Please lay out the stretch of entries below, from the first line through the line containing "[x=527, y=100]", as a numbered list with one line per item and no blank lines.
===
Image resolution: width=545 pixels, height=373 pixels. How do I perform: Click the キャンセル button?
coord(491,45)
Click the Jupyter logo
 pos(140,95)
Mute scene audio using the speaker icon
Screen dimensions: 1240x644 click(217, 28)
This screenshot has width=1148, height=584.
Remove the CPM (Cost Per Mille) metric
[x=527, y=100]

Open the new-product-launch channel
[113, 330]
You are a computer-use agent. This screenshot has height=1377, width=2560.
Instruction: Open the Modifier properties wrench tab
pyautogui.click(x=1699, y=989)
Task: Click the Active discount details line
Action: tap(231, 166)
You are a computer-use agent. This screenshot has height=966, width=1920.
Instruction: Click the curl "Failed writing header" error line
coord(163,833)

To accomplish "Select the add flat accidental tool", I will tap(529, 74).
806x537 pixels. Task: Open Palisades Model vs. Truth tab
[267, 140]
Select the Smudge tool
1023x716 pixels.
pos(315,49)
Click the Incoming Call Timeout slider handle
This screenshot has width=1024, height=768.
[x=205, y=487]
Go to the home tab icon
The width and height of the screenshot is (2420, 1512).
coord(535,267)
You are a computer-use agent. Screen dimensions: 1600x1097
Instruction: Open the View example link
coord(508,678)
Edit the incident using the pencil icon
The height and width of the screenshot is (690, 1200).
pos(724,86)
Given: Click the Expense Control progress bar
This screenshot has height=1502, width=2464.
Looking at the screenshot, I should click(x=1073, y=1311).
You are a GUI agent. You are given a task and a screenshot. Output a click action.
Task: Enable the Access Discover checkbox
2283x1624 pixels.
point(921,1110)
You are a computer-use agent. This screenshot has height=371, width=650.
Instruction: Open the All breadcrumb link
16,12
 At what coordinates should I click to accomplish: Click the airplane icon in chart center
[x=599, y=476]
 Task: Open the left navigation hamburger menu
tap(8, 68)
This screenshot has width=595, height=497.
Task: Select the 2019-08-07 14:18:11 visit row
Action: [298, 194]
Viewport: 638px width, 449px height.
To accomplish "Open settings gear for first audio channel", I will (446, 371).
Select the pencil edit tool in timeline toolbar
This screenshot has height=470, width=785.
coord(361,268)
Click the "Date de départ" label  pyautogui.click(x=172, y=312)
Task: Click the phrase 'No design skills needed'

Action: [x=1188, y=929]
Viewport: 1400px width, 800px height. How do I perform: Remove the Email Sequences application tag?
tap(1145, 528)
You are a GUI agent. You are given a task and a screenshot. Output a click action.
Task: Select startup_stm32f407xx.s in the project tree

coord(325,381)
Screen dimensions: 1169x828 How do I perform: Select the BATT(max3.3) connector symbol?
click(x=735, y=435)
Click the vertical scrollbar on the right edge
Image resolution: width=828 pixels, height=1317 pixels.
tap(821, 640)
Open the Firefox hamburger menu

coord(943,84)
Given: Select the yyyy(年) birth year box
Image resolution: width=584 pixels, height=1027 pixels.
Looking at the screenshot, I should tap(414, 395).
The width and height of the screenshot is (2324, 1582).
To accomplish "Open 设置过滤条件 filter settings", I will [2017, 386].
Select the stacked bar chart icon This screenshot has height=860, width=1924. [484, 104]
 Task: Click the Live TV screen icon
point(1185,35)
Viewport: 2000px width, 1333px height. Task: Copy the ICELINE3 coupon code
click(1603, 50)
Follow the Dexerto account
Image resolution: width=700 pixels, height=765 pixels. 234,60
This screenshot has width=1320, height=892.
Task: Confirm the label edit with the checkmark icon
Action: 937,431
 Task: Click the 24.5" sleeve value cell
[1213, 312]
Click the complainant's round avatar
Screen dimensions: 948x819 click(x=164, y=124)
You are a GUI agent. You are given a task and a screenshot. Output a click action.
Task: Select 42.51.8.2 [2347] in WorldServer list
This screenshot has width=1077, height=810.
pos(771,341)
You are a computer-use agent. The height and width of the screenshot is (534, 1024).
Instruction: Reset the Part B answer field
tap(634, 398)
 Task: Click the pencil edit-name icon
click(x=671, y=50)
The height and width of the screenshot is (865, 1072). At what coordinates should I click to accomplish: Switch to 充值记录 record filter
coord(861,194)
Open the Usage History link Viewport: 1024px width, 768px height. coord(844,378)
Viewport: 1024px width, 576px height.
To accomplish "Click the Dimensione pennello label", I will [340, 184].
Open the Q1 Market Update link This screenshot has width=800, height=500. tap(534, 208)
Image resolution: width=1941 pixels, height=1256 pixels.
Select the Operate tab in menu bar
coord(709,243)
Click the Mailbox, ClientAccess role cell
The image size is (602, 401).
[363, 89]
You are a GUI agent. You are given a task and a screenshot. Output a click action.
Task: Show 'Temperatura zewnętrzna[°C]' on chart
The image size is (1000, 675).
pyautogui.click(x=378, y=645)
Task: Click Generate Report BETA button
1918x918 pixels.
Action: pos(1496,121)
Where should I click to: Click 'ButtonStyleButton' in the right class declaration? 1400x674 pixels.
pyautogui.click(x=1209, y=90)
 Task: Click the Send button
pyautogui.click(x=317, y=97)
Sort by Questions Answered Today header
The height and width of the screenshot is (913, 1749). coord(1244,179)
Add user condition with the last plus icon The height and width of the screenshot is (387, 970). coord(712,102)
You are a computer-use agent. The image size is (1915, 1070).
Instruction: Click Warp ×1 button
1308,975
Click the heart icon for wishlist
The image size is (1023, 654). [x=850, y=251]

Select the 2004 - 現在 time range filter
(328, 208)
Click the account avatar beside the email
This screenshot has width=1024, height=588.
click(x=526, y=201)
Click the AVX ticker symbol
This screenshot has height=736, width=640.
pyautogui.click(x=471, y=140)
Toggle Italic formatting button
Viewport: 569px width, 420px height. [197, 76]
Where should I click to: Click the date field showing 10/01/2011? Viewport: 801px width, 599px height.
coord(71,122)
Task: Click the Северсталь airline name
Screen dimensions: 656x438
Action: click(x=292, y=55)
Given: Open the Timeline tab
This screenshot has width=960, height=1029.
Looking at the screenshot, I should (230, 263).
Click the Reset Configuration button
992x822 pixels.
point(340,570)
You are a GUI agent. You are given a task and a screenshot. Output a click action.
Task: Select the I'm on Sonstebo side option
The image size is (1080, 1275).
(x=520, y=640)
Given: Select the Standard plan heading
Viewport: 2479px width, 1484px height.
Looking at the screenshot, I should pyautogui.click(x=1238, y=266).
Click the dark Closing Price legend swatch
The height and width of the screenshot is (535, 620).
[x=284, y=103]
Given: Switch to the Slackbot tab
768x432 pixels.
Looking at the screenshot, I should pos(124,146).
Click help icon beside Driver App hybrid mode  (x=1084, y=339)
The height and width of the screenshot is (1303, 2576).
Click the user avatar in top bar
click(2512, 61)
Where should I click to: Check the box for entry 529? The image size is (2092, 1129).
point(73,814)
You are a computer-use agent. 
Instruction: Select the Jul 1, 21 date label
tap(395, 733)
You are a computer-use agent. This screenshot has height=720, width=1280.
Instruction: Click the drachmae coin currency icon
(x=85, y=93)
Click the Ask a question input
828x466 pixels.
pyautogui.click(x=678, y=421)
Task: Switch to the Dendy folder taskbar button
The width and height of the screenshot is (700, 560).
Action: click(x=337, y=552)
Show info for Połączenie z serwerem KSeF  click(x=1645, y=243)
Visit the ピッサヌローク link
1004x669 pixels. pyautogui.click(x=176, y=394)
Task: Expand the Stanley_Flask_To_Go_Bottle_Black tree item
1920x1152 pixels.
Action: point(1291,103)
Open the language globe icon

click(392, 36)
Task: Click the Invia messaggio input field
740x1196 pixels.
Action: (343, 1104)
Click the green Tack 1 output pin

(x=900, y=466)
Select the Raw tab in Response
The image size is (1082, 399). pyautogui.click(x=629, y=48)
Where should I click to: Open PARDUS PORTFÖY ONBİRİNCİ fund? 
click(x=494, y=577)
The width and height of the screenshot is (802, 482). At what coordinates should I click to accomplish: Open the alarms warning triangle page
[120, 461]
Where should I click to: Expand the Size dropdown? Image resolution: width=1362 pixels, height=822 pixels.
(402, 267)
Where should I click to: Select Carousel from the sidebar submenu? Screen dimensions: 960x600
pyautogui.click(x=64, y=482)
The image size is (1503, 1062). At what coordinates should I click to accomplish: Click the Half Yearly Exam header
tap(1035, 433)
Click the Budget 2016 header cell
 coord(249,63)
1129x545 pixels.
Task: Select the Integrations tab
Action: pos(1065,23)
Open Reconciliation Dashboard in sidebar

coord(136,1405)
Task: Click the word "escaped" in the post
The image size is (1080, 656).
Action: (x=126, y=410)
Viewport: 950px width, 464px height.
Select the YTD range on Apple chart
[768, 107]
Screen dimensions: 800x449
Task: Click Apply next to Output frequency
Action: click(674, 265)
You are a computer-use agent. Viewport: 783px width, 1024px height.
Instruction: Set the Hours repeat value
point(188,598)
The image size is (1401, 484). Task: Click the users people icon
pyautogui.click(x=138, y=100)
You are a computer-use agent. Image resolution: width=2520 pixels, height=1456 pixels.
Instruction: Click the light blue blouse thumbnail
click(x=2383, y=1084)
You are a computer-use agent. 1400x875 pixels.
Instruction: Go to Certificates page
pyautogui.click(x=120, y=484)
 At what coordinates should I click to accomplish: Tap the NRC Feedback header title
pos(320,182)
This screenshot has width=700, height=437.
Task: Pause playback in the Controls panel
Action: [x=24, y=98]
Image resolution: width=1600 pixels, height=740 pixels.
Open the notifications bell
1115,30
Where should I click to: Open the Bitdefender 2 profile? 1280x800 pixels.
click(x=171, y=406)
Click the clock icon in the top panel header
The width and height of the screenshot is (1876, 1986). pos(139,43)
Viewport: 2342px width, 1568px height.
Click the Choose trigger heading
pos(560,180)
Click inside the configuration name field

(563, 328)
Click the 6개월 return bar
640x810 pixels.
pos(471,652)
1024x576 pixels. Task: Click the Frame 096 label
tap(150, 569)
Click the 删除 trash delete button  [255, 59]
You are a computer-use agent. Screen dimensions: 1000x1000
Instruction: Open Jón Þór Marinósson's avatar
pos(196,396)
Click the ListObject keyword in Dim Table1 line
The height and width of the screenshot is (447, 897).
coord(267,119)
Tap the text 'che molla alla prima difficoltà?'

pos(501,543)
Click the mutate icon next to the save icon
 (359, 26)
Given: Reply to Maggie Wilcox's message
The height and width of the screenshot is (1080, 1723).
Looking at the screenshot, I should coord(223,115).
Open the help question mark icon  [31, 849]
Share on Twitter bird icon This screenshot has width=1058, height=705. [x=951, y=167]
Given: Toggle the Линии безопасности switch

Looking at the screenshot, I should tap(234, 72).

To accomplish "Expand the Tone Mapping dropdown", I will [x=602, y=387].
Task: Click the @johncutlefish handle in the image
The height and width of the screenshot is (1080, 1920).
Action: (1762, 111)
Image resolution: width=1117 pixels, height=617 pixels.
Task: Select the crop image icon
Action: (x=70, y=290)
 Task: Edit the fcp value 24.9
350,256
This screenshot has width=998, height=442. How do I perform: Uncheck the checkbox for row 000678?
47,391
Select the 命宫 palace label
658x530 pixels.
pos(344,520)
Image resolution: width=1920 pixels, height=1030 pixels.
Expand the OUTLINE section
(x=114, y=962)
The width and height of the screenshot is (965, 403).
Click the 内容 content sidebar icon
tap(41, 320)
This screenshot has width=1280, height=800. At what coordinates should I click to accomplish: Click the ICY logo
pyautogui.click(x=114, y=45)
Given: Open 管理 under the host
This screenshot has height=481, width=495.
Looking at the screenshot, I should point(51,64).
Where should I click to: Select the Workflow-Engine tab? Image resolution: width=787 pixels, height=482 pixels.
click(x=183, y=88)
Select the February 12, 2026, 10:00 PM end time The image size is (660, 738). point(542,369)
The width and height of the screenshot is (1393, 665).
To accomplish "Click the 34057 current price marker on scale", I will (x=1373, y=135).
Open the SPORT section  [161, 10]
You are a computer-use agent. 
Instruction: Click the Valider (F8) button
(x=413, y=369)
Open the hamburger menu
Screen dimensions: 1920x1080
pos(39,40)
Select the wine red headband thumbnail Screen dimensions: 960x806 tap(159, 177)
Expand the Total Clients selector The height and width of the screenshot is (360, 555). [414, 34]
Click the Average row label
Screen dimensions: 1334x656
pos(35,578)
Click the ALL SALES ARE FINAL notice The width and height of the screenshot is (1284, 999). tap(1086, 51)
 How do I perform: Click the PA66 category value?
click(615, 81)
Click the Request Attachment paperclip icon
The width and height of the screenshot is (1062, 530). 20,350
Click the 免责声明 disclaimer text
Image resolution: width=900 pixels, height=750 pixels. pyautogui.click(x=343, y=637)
===
__Written reply__
1. Image resolution: width=545 pixels, height=373 pixels. How do I perform: Click the キャンセル button?
2. coord(491,45)
3. Click the Jupyter logo
4.  pos(140,95)
5. Mute scene audio using the speaker icon
6. Screen dimensions: 1240x644 click(217, 28)
7. This screenshot has width=1148, height=584.
8. Remove the CPM (Cost Per Mille) metric
9. [x=527, y=100]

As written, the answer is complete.